What the exercise asks — Please transcribe only the lines between the one containing "Image resolution: width=1684" and the end of the records, both ends included, exactly as written; skip every picture.

= Beginning of Section =

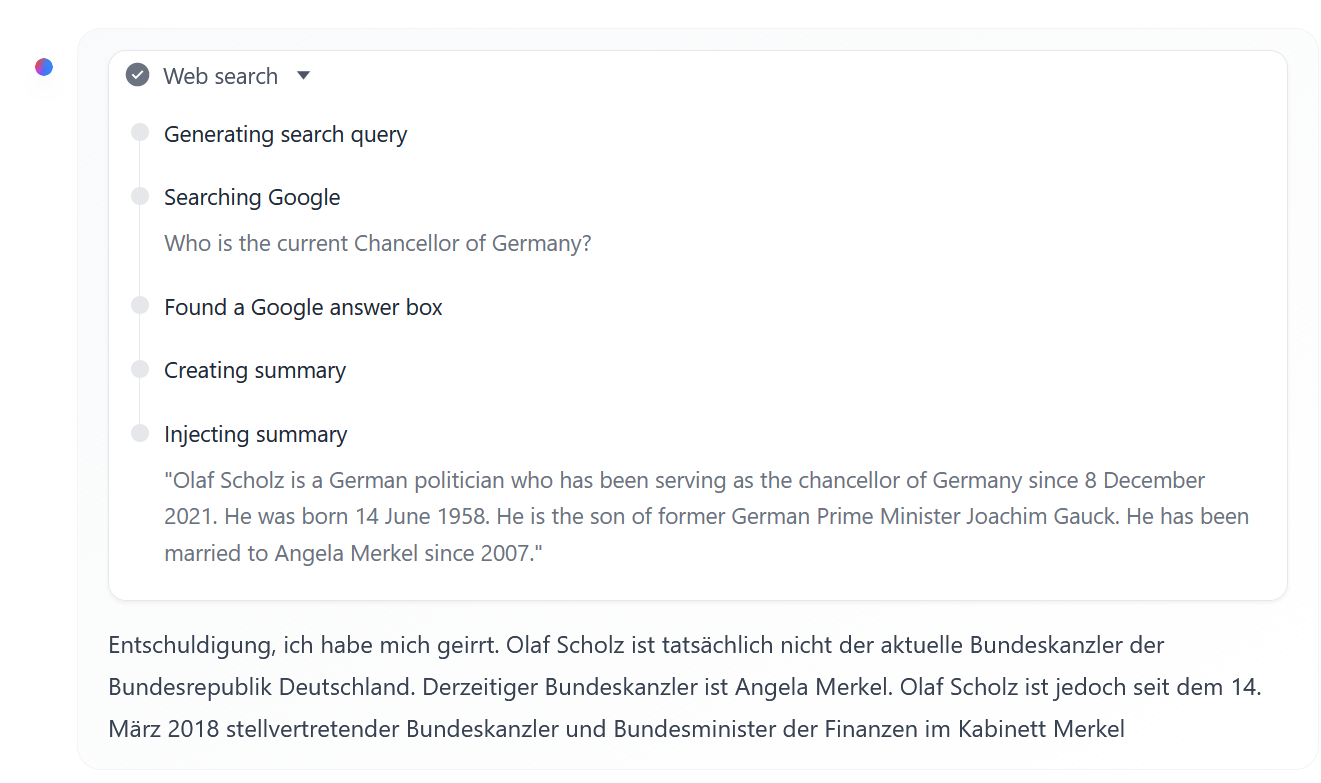1321x783 pixels.
Task: Select the Web search header label
Action: click(x=220, y=75)
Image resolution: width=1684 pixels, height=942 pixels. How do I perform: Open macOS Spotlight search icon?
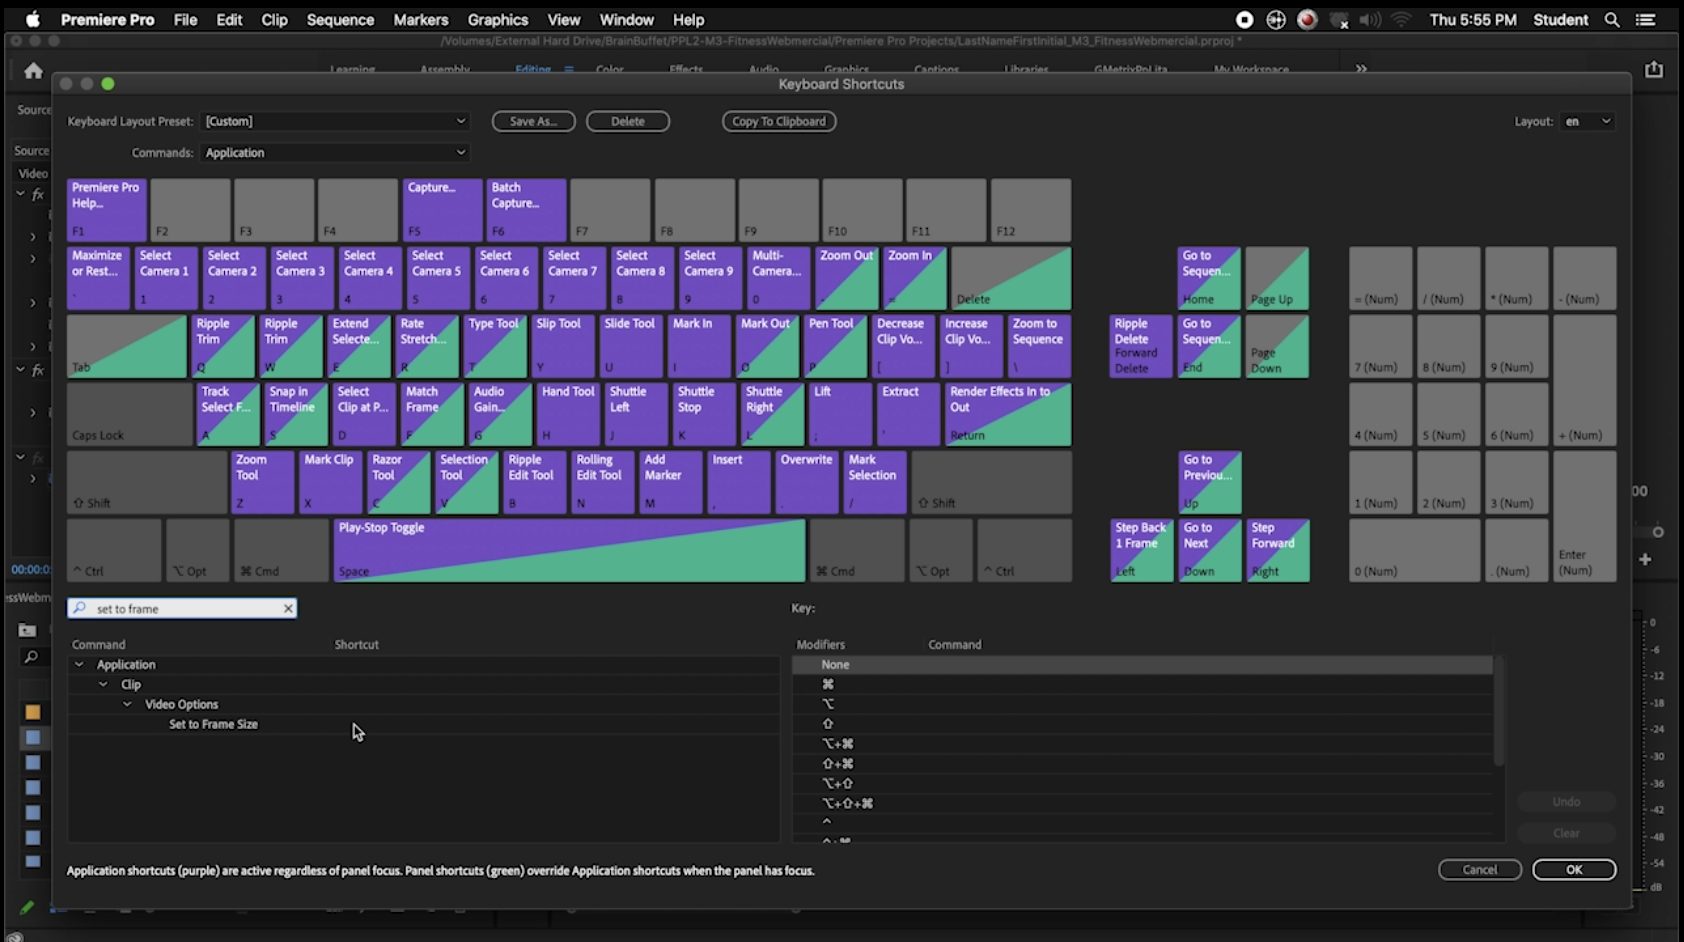pos(1611,20)
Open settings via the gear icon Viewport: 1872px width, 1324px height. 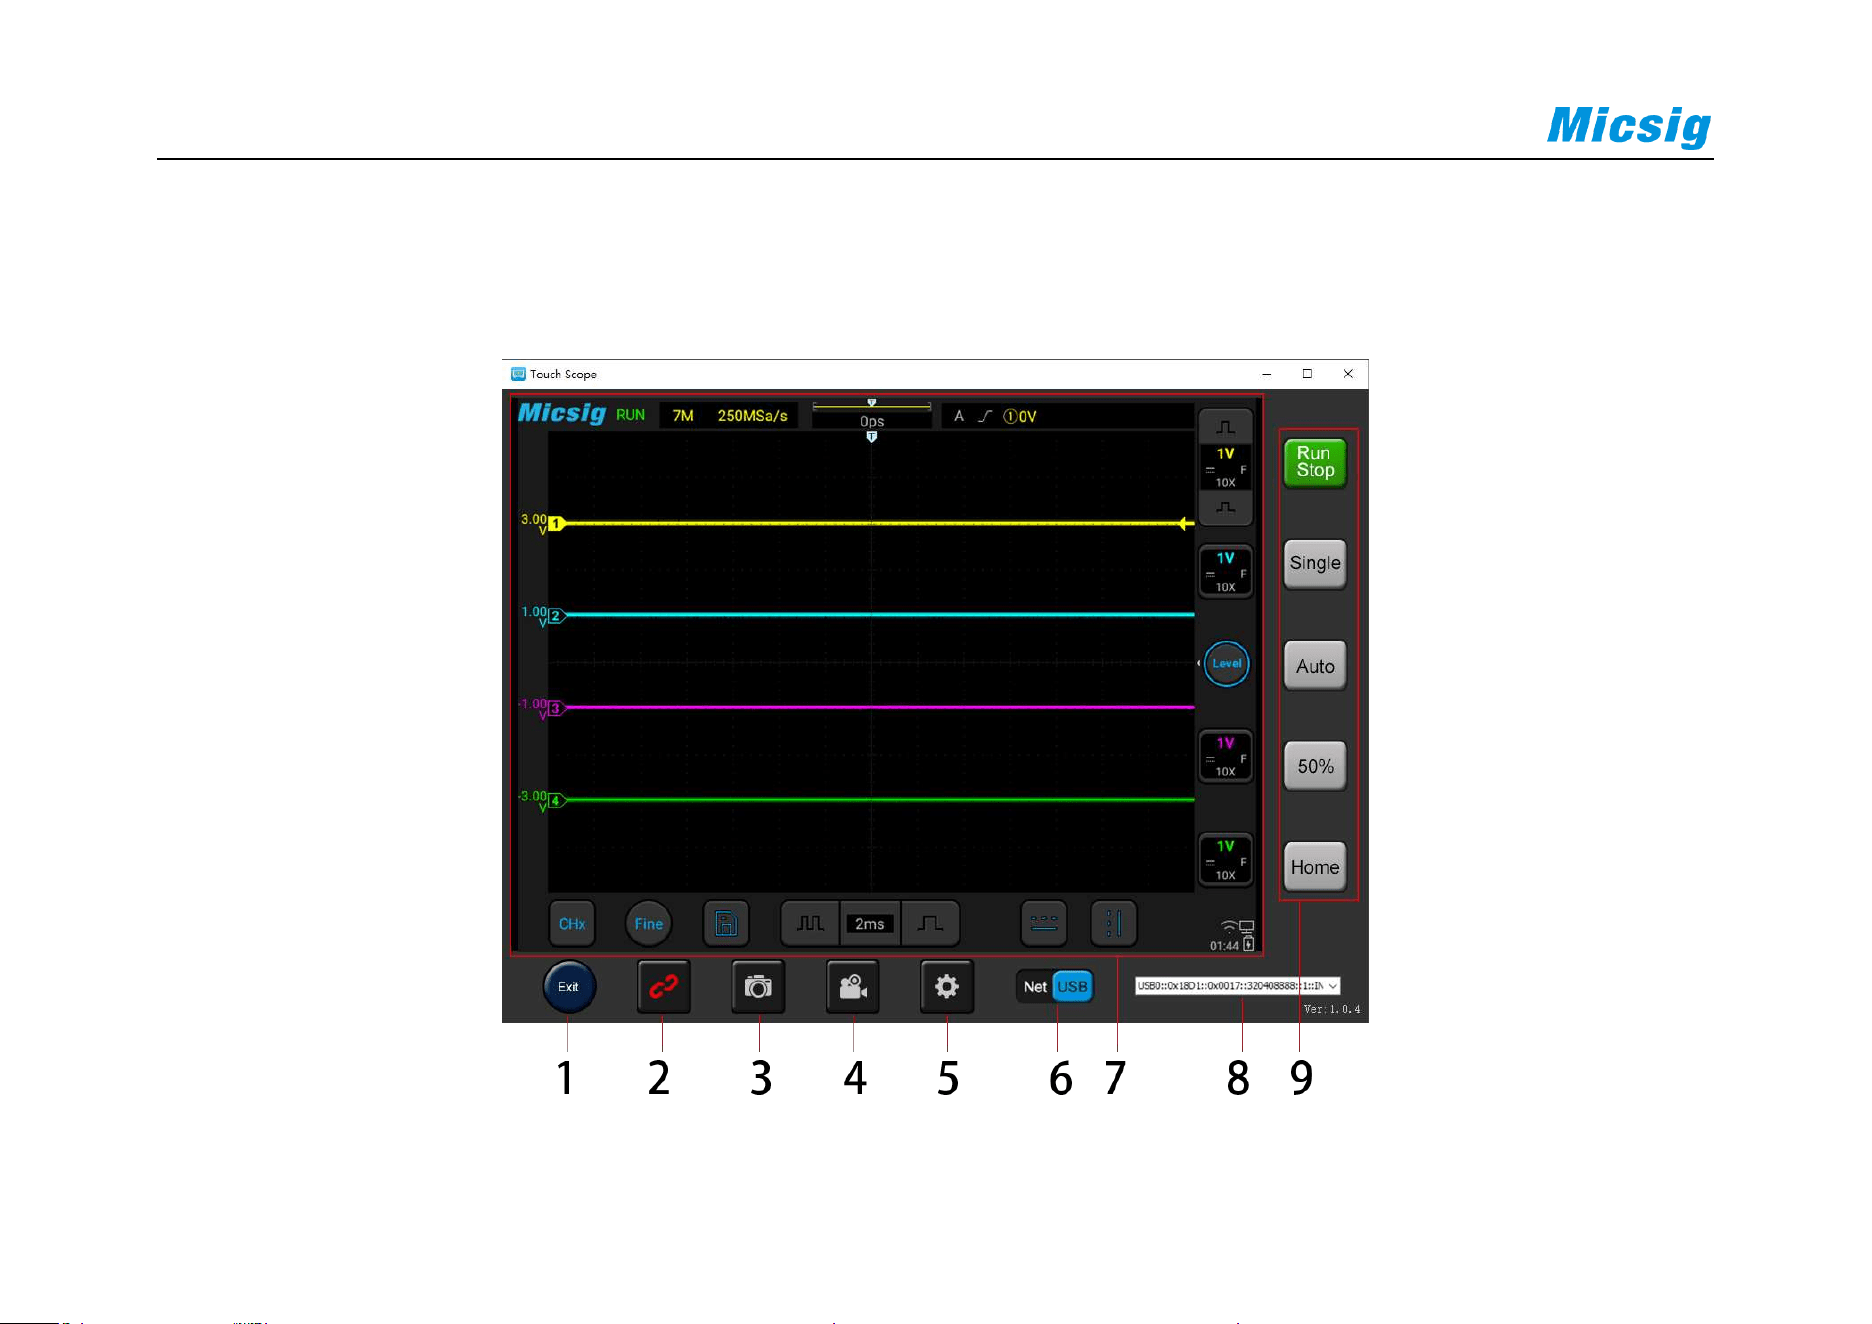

= End of Section =

Expected answer —
Image resolution: width=1684 pixels, height=942 pixels. How do I perform: Open macOS Spotlight search icon?
pos(1611,20)
Open settings via the gear icon Viewport: 1872px width, 1324px height. 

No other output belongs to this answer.